The second section, “A Life in 160 Fragments”, is the part of the book that most resembles conventional biography. The key question for most, I’d guess, is this: what ailed Johnson, how did he come to die so young? Coe makes many guesses as to the causes for the tensions in his life. There was the evacuation in wartime which entailed separation from his mother at an early age. There was the difficult relationship with his father and an impression, shared by some, of repressed or latent homosexuality. There was – as always with bloody England! – the disgruntlement thrown up by the class system. Some or all of these were present and maybe manageable, but to them, toward the end of Johnson’s life, further tensions were added. His marriage broke down and, despite having published 7 novels, he found it increasingly difficult to make a living as a writer. Then there was – right at the end – his mother’s death from cancer. The death of a beloved parent is often like a ladder kicked away. There’s a qualitative difference between teen and adult angst (not to belittle the former); at a certain point in life the death of others becomes as intolerable as one’s own: a parting forever, a door that cannot be opened.

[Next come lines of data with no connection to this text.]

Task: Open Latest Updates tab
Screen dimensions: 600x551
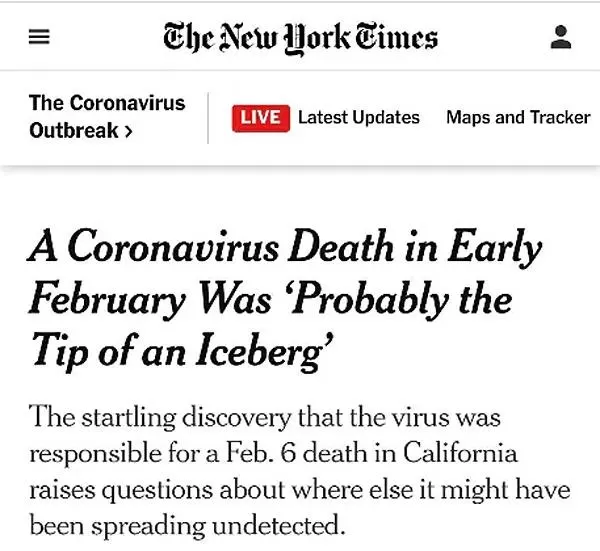Action: pos(359,117)
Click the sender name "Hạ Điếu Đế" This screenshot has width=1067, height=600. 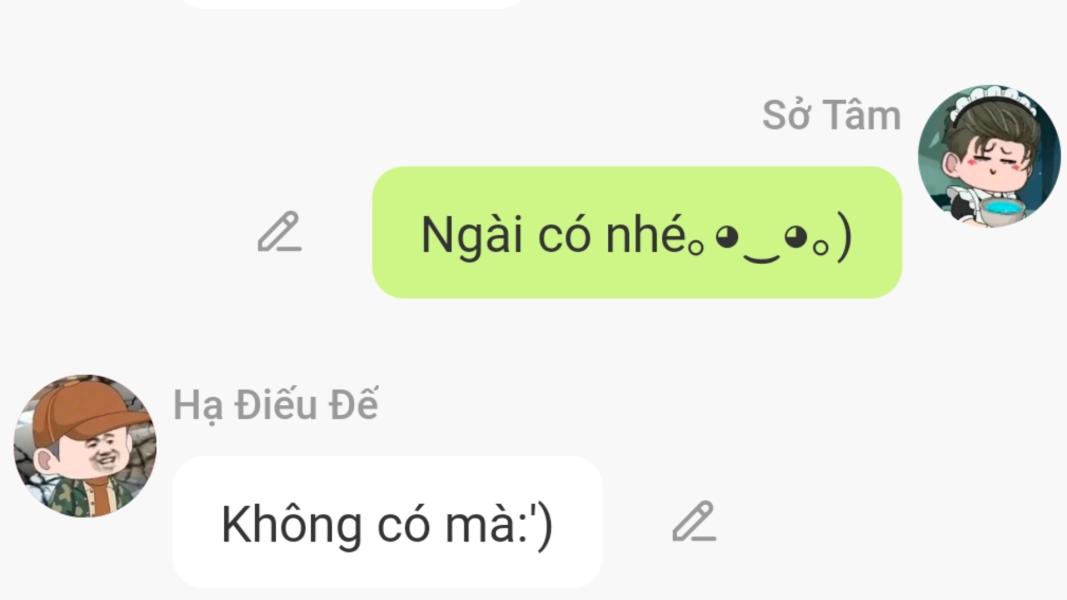coord(276,405)
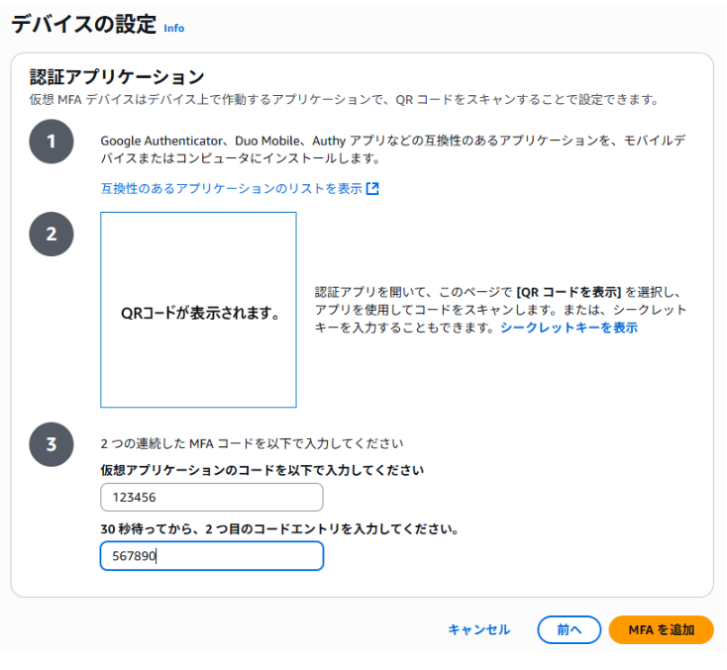
Task: Click the Google Authenticator install instruction text
Action: coord(400,149)
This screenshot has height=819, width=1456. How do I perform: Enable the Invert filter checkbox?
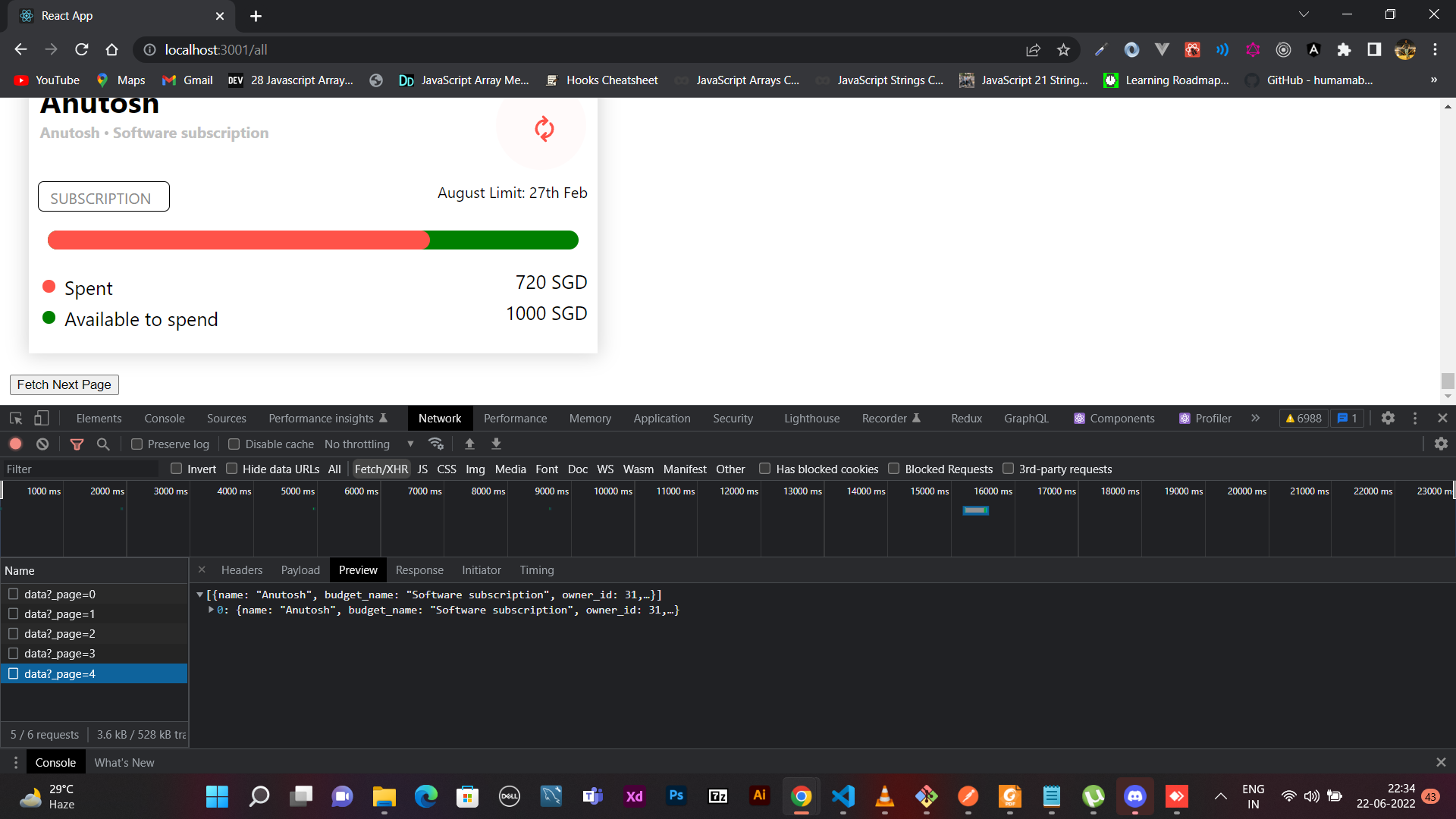click(175, 469)
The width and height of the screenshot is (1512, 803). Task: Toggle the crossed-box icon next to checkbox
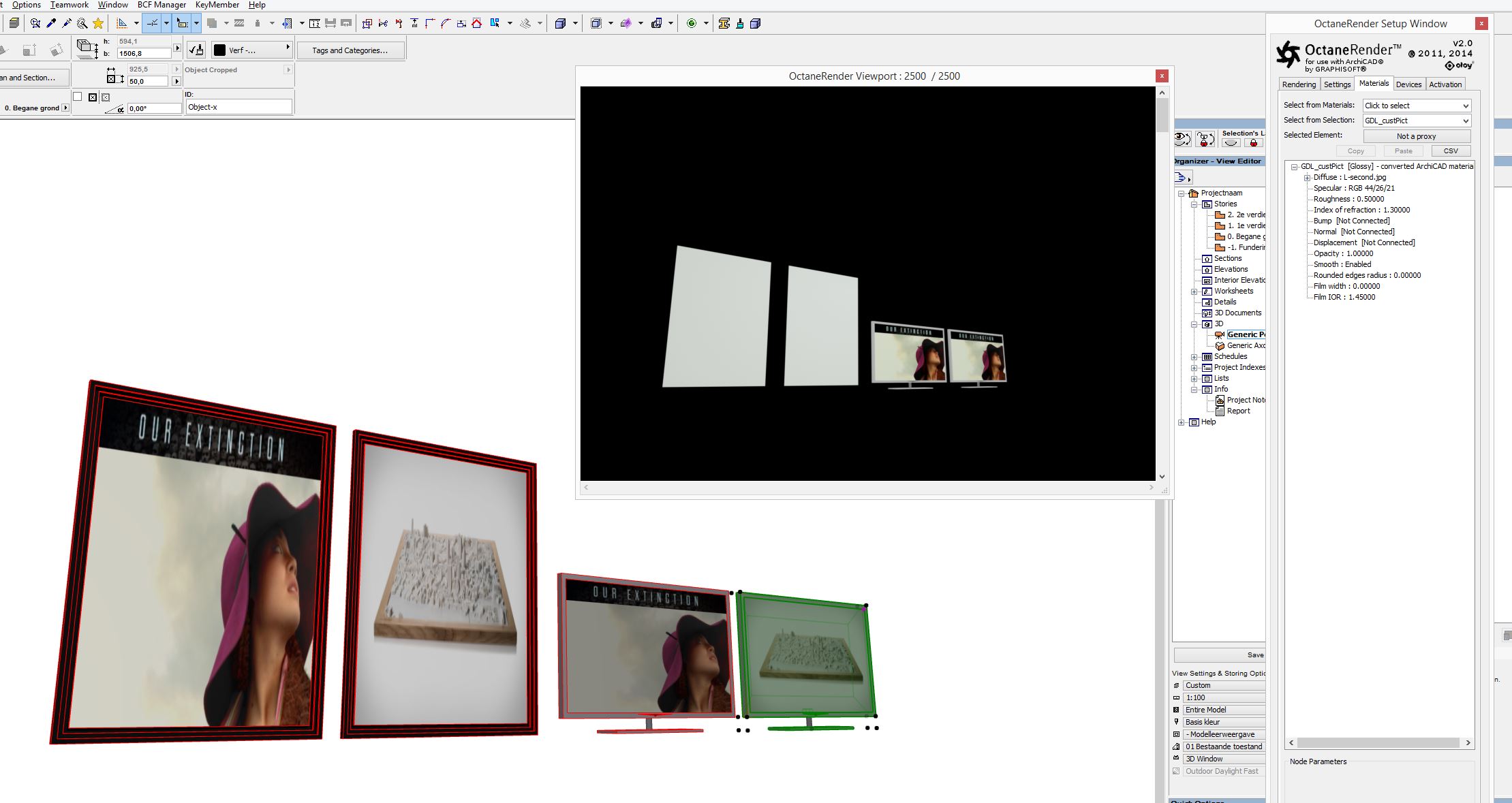click(93, 97)
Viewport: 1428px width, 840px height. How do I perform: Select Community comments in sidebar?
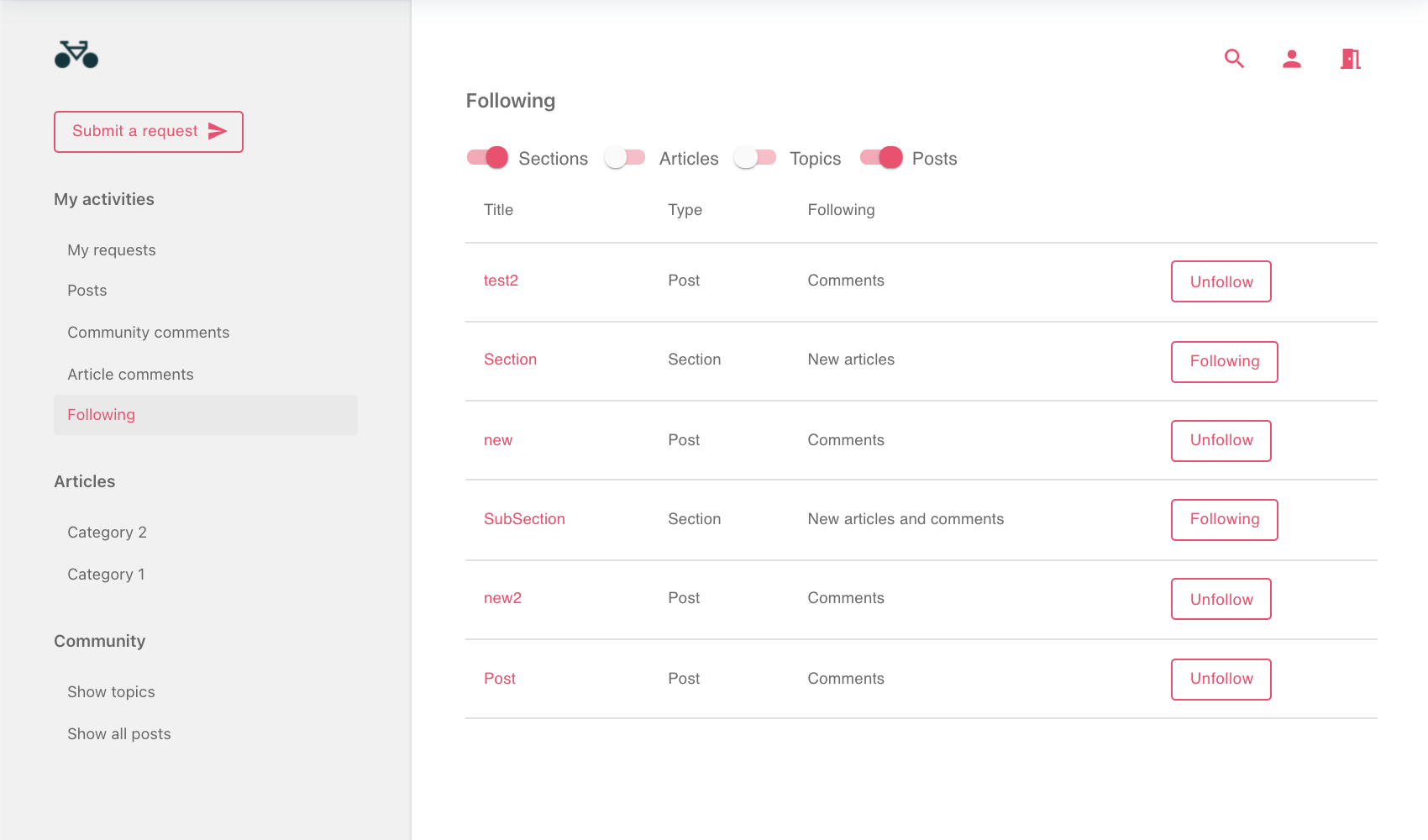(148, 333)

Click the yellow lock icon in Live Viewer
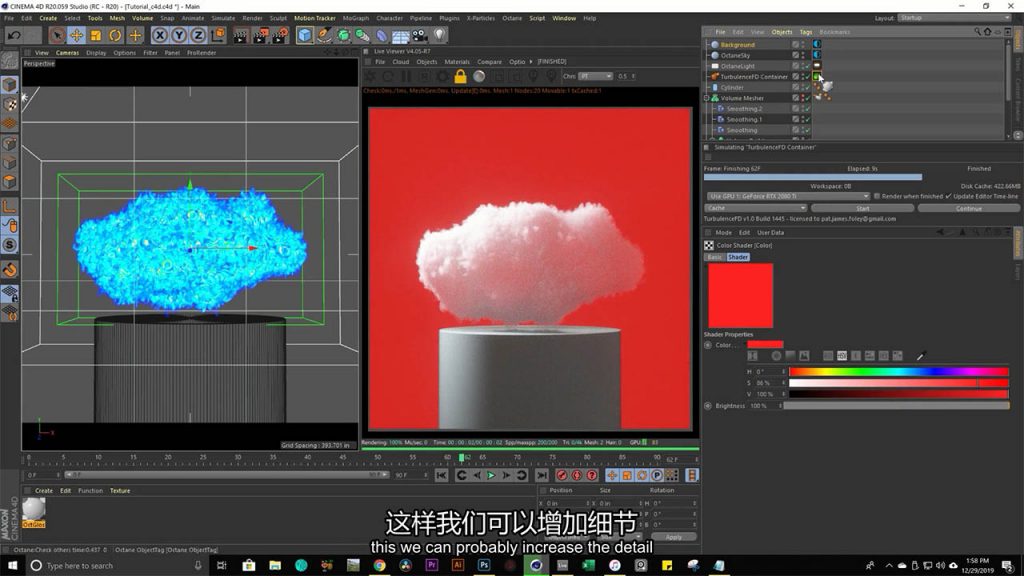point(460,76)
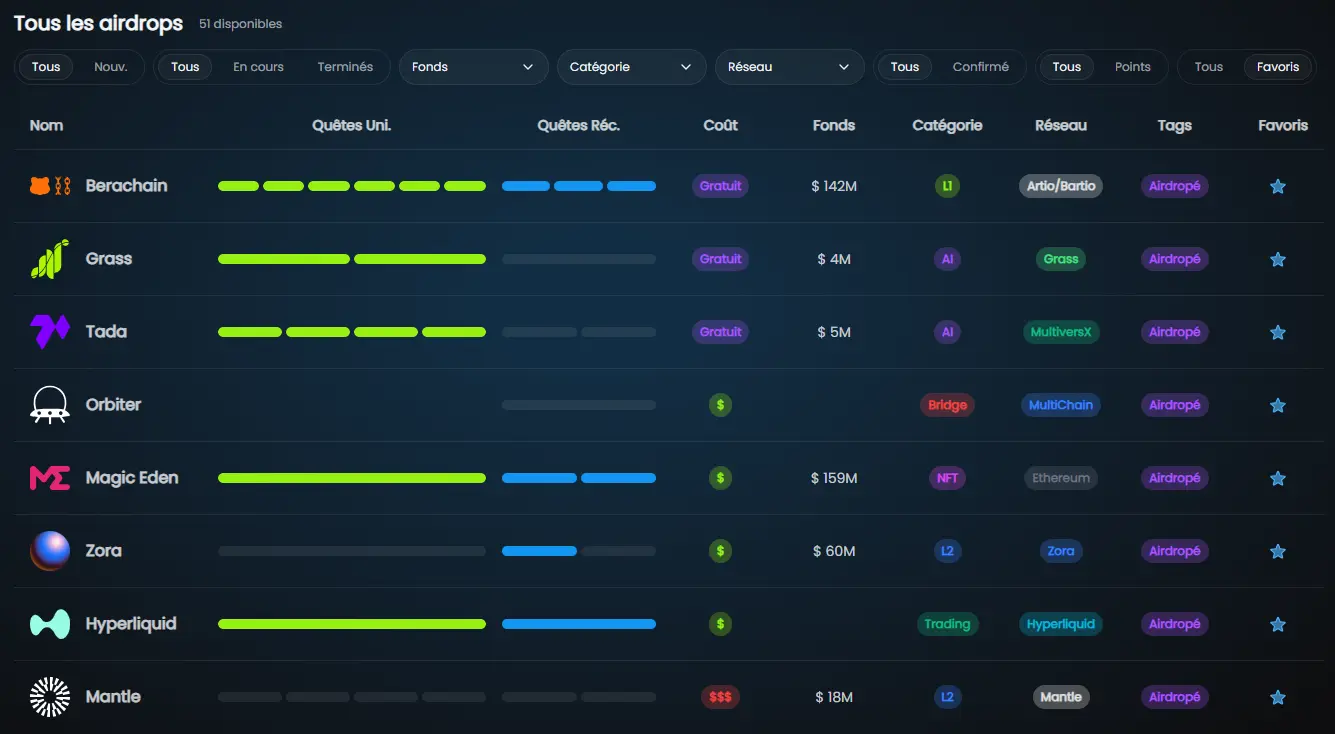Select the Hyperliquid wave icon
The image size is (1335, 734).
pos(48,623)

“A Life in 44 Voices” is made up of a series of quotes by people, friends and acquaintances both, who knew Johnson. One remark, made by his friend Bill Holdsworth, stood out for me: “He didn’t seem to have enough defences. That’s all I can say really.” Anyway, the fact is that on 13 November 1973, after writing what Coe describes as a concrete poem (the self-referential “This is my last / word”, written neatly on a card), Bryan Stanley Johnson took his own life. He was 40 years old.
Coe traces out the tragic logic of Johnson’s life and he is also an impassioned advocate of the work, as this final summary makes clear:

Like all heresies, his novels challenge our most fundamental beliefs: our belief in the moral integrity of ‘fiction’, our belief in the usefulness of storytelling when the daily truths thrown up by our misbegotten world cry out for immediate, practical attention. The challenge is posed not just by his work as a whole, but by each novel individually. We could ask ourselves whether we are `writing as though it mattered’ or we could be more specific and ask ourselves: Is my first novel as adventurous, as risk-taking, as Travelling People? … Have I ever memorialized any of my own friendships as movingly as The Unfortunates does? … Do I have it in me to write a comedy as black and unsentimental as Christie Malry’s Own Double-Entry? Could I walk right to the very edge of the novel’s possibilities, and even put one foot suicidally over the precipice, as Johnson dared to do in See the Old Lady Decently? These are the questions that B. S. Johnson’s novels should be forcing subsequent generations of writers to ask themselves. … Here is the baton: do we have the courage to run with it? (p.454)

Like a Fiery Elephant: The Story of B. S. Johnson is an admirable biography that also has much of interest to say about the novel as a form. It gives due and just testimony to the work of the most radically experimental English novelist of the 20th century.